* _Data to process_
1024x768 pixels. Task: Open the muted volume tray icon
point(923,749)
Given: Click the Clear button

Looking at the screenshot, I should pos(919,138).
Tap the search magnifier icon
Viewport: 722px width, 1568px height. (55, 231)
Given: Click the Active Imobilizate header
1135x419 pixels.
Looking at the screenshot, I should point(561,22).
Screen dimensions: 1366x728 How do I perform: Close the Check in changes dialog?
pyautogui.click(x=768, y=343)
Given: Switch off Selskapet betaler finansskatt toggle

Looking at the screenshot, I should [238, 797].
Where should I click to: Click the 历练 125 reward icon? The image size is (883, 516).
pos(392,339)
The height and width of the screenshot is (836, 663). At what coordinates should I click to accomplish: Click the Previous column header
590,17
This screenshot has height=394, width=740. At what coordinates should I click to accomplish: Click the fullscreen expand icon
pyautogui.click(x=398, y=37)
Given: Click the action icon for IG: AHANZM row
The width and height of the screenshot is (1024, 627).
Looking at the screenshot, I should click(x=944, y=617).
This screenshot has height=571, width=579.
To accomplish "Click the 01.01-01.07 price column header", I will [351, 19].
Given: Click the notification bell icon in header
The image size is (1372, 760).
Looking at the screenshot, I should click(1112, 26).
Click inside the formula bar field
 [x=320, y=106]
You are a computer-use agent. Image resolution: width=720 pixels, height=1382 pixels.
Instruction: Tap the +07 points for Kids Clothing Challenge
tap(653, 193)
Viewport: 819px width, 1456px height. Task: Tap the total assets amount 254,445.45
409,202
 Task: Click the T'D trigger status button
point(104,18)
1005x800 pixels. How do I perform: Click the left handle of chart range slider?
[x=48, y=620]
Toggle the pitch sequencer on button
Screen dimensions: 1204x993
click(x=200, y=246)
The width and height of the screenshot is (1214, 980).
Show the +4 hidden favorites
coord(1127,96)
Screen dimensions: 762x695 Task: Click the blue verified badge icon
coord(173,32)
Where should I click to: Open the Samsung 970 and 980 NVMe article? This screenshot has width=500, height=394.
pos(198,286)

* _What to produce_
Set out the complete listing exactly as shown.

* _Solution below_
1024x768 pixels. Task: Open the muted volume tray icon
point(923,749)
Given: Click the Clear button

Looking at the screenshot, I should pos(919,138).
Tap the search magnifier icon
Viewport: 722px width, 1568px height. (55, 231)
Given: Click the Active Imobilizate header
1135x419 pixels.
Looking at the screenshot, I should point(561,22).
Screen dimensions: 1366x728 How do I perform: Close the Check in changes dialog?
pyautogui.click(x=768, y=343)
Given: Switch off Selskapet betaler finansskatt toggle

Looking at the screenshot, I should [238, 797].
Where should I click to: Click the 历练 125 reward icon? The image size is (883, 516).
pos(392,339)
The height and width of the screenshot is (836, 663). At what coordinates should I click to accomplish: Click the Previous column header
590,17
This screenshot has height=394, width=740. At what coordinates should I click to accomplish: Click the fullscreen expand icon
pyautogui.click(x=398, y=37)
Given: Click the action icon for IG: AHANZM row
The width and height of the screenshot is (1024, 627).
Looking at the screenshot, I should click(x=944, y=617).
This screenshot has height=571, width=579.
To accomplish "Click the 01.01-01.07 price column header", I will [351, 19].
Given: Click the notification bell icon in header
The image size is (1372, 760).
Looking at the screenshot, I should click(1112, 26).
Click inside the formula bar field
 [x=320, y=106]
You are a computer-use agent. Image resolution: width=720 pixels, height=1382 pixels.
Instruction: Tap the +07 points for Kids Clothing Challenge
tap(653, 193)
Viewport: 819px width, 1456px height. Task: Tap the total assets amount 254,445.45
409,202
 Task: Click the T'D trigger status button
point(104,18)
1005x800 pixels. How do I perform: Click the left handle of chart range slider?
[x=48, y=620]
Toggle the pitch sequencer on button
Screen dimensions: 1204x993
click(x=200, y=246)
The width and height of the screenshot is (1214, 980).
Show the +4 hidden favorites
coord(1127,96)
Screen dimensions: 762x695 Task: Click the blue verified badge icon
coord(173,32)
Where should I click to: Open the Samsung 970 and 980 NVMe article? This screenshot has width=500, height=394.
pos(198,286)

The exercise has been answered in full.